_Aim of the exercise_
List every place name that appears in the article about Karunia below.

Karunia is unique.
She’s confident, bubbly with a fierce sense of humour. Most days she can be found on the school running track or humming tunes to herself with a colouring pencil in hand. This extroverted 8-year-old loves to sing and dreams of recording her own album.
Karunia also has Apert syndrome, a genetic condition affecting the skull bones and hands.
And in the remote Bongkudai village, North Sulawesi, Indonesia, there’s little help and support for children born with any form of disability. When she was born, Karunia’s own father tried to hide her condition.
Terrified of the future
When Candra first held his beautiful baby daughter in his arms he looked down to see her fused fingers and toes. He noticed the shape of her face was different. A local farm labourer, born and raised in Bongkudai, he’d never seen a child with these features before.
Confused and deeply apprehensive, he took the drastic step of trying to hide Karunia’s condition from his wife. “I cried when I saw my baby for the first time,” explains Candra. “Sad is what I felt.”
Angel, Karunia’s mum, found the situation overwhelming. “My husband, parents and all my family members were hiding the real condition of my baby,” she remembers . “Any time they gave my baby to me to breastfeed, they wrapped her with a blanket, and she wore gloves and socks so I wasn’t able to see her hands and feet.”
It was a few weeks before Candra felt able to share Karunia’s full diagnosis with Angel. “My body was shivering upon hearing the confession of my husband,” describes Angel. “I just cried and wondered why God had entrusted this to me.”
Locally there was misunderstanding and fear surrounding Karunia. Candra and Angel found it incredibly painful when local children would run away afraid from their baby girl.
Hope offered by the local church
From the start, our local church partner was committed to supporting the family and educating the wider community about Karunia’s worth. Angel and Karunia were enrolled in Compassion Child Survival Interventions where Angel was given parenting classes. Through home visits and activities, Angel and Candra began to feel supported and hopeful for their daughter’s future.
Early intervention from the programme helped Karunia to grow healthily. With no hospital in Bongkudai and a four hour drive to the capital of North Sulawesi, Manado, the monthly medical checks provided by the project were crucial. In 2012, the programme, in conjunction with a government grant, enabled Karunia to have an operation to create fingers on her right hand.
Watching Karunia now, drawing and writing, it’s clear this surgery has brought her immeasurable freedom.
In 2015, Karunia graduated to the Child Development Sponsorship Programme and she continues to thrive. “I love to play with my friends at school and at the project,” she says.
“I love to lead prayers or singing and I have a dream to be a singer in the future.” Thanks to the support of her sponsor and our Health Interventions, Karunia will be able to undergo a further operation on her left hand later this year.
Brimming with self confidence
As I sit chatting with Karunia, it’s evident her parents, project workers and teachers have spent hours encouraging her. You can see the fruit of the years of Compassion project lessons teaching self-confidence and identity in God. She clearly knows that she is a precious creation.
Her self-assured words speak for themselves:
“When my friends mocked me because I don’t have normal fingers, my mum taught me to say back to them that this is what Jesus gave me,” Karunia says.
I am beautiful as I am. I know I am beautiful like my mum.
Karunia’s attitude is infectious. Her dad Candra shares honestly about how the experience of parenting a daughter with additional needs has changed him. “I know God has a purpose for her,” he explains. “My daughter has taught me to be a strong person.”

_Data shown_
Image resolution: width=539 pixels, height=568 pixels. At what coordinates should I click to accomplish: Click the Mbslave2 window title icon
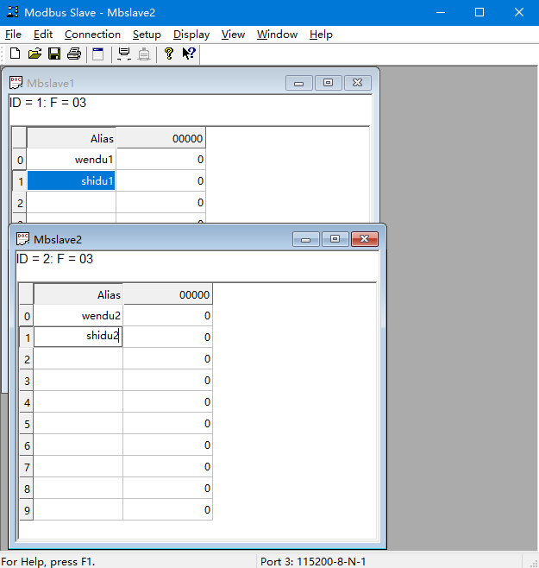[x=23, y=239]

_Task response_
Bongkudai, North Sulawesi, Indonesia, Manado